Everything in the listing below needs to be returned word for word.

Input material:
- - - -

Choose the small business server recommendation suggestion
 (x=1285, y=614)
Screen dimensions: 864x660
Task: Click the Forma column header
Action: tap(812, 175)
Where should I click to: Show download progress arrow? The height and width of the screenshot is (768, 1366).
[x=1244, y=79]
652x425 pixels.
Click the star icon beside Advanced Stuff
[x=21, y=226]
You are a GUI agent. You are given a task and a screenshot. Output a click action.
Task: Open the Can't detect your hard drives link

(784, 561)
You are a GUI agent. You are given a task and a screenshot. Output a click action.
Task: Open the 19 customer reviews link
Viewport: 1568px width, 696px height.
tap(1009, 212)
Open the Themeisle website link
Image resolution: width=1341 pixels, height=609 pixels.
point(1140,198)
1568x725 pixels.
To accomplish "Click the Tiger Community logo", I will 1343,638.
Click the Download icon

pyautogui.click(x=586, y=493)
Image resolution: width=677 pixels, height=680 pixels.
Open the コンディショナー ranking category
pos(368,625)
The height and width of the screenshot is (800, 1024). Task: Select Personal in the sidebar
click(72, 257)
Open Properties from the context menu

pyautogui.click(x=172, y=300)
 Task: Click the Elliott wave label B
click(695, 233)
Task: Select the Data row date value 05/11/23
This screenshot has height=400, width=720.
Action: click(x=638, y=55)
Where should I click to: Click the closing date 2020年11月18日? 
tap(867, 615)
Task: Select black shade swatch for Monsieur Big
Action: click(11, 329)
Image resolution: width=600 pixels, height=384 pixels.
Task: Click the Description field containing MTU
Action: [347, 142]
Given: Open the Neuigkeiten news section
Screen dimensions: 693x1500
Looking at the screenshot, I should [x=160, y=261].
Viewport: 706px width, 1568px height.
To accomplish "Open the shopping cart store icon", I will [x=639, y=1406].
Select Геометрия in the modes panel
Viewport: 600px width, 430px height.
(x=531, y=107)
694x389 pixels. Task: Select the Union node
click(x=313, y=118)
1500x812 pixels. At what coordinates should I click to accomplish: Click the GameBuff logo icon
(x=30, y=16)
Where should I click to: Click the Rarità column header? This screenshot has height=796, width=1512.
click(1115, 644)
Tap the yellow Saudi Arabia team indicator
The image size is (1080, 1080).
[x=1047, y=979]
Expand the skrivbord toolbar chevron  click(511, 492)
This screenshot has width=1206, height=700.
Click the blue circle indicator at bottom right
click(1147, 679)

- - - -

Answer section:
Choose the small business server recommendation suggestion
 (x=1285, y=614)
Screen dimensions: 864x660
Task: Click the Forma column header
Action: tap(812, 175)
Where should I click to: Show download progress arrow? The height and width of the screenshot is (768, 1366).
[x=1244, y=79]
652x425 pixels.
Click the star icon beside Advanced Stuff
[x=21, y=226]
You are a GUI agent. You are given a task and a screenshot. Output a click action.
Task: Open the Can't detect your hard drives link

(784, 561)
You are a GUI agent. You are given a task and a screenshot. Output a click action.
Task: Open the 19 customer reviews link
Viewport: 1568px width, 696px height.
tap(1009, 212)
Open the Themeisle website link
Image resolution: width=1341 pixels, height=609 pixels.
point(1140,198)
1568x725 pixels.
To accomplish "Click the Tiger Community logo", I will 1343,638.
Click the Download icon

pyautogui.click(x=586, y=493)
Image resolution: width=677 pixels, height=680 pixels.
Open the コンディショナー ranking category
pos(368,625)
The height and width of the screenshot is (800, 1024). Task: Select Personal in the sidebar
click(72, 257)
Open Properties from the context menu

pyautogui.click(x=172, y=300)
 Task: Click the Elliott wave label B
click(695, 233)
Task: Select the Data row date value 05/11/23
This screenshot has height=400, width=720.
Action: click(x=638, y=55)
Where should I click to: Click the closing date 2020年11月18日? 
tap(867, 615)
Task: Select black shade swatch for Monsieur Big
Action: click(11, 329)
Image resolution: width=600 pixels, height=384 pixels.
Task: Click the Description field containing MTU
Action: [347, 142]
Given: Open the Neuigkeiten news section
Screen dimensions: 693x1500
Looking at the screenshot, I should [x=160, y=261].
Viewport: 706px width, 1568px height.
To accomplish "Open the shopping cart store icon", I will [x=639, y=1406].
Select Геометрия in the modes panel
Viewport: 600px width, 430px height.
(x=531, y=107)
694x389 pixels. Task: Select the Union node
click(x=313, y=118)
1500x812 pixels. At what coordinates should I click to accomplish: Click the GameBuff logo icon
(x=30, y=16)
Where should I click to: Click the Rarità column header? This screenshot has height=796, width=1512.
click(1115, 644)
Tap the yellow Saudi Arabia team indicator
The image size is (1080, 1080).
[x=1047, y=979]
Expand the skrivbord toolbar chevron  click(511, 492)
This screenshot has width=1206, height=700.
Click the blue circle indicator at bottom right
click(1147, 679)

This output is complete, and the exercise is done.